Всеобщая стачка длилась уже вторую неделю. И это было началом большой, но пока еще скрытой схватки с самодержавием: обе стороны выверяли свои силы.
«Нам бы один, Так сказать, батальон солдат, — бубнил Киреев на совещаниях у Баранова. — На всякий случай».
«Пусть попробуют пойти на расправу с нами, — говорили на митингах рабочие. — Встанем с оружием в руках, будем обороняться до последней капли крови».
И в этих мыслях, в этих разговорах (оборона — и только) уже заключалась самая тяжелая ошибка зреющего восстания.
Стачка в Шиверске началась вскоре после похорон Кузьмы Прокопьевича. Его гибель и убийство Еремея Фесенкова, которого знали почти все рабочие, здесь придали стачке особый накал.
На похороны Кузьмы Прокопьевича собралось полгорода. Полиция боялась показываться на улицах. На версту растянулось шествие. Несли пихтовые венки — знак бессмертия — с надписями «Жертве произвола», «Жертве самодержавия», «Да здравствует революция!». Скорбно звучали слова похоронного марша:
Вы жертвою пали в борьбе роковой — Любви беззаветной к пароду.
Пели те, кто шел за гробом, пели стоявшие на тротуарах.

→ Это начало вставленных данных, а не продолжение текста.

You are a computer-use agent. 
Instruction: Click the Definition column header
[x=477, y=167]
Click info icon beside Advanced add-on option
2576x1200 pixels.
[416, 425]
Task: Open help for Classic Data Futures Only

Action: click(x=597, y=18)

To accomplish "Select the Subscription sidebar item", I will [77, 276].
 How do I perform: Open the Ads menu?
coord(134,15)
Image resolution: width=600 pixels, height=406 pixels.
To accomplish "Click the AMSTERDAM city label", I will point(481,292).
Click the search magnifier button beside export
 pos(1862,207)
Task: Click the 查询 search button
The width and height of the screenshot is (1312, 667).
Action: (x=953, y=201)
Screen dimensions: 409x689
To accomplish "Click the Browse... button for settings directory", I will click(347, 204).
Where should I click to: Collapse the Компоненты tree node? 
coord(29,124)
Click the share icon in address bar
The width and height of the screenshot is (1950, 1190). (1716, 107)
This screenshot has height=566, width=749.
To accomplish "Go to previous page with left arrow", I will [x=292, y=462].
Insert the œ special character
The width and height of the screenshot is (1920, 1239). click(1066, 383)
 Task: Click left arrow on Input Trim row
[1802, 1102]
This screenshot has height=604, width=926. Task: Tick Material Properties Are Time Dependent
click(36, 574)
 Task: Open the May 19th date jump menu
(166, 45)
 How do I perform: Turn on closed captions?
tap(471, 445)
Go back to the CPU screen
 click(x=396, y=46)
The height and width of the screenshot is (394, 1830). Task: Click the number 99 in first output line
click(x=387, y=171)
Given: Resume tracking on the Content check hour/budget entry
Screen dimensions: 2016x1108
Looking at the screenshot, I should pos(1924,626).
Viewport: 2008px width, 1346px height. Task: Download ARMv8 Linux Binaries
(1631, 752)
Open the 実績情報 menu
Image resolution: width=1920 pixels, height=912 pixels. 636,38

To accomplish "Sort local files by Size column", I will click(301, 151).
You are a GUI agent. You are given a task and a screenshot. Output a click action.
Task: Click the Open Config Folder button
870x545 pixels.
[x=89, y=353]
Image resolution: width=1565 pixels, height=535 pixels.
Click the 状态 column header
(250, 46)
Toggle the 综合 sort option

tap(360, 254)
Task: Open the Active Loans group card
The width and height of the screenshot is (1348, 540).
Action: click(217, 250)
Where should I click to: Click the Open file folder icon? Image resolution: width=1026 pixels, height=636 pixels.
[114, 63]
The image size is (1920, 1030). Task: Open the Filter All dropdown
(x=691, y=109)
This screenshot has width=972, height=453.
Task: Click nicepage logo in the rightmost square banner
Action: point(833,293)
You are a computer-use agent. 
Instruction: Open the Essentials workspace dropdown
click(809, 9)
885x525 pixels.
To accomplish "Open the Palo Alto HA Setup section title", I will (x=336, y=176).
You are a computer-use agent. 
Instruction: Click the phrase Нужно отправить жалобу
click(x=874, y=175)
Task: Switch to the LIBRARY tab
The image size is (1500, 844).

Вы отдали все, что могли, за него,
За жизнь его, честь и свободу…
Филипп Петрович устало переставлял ноги, но никому не отдавал свой конец полотенца, нес гроб до самого кладбища. Он первый бросил горсть земли, а когда заработали лопаты, словно окаменел. Так много сразу горя обрушилось на него: не стало лучшего друга, Кузьмы, а дома с распухшим плечом лежит Вера.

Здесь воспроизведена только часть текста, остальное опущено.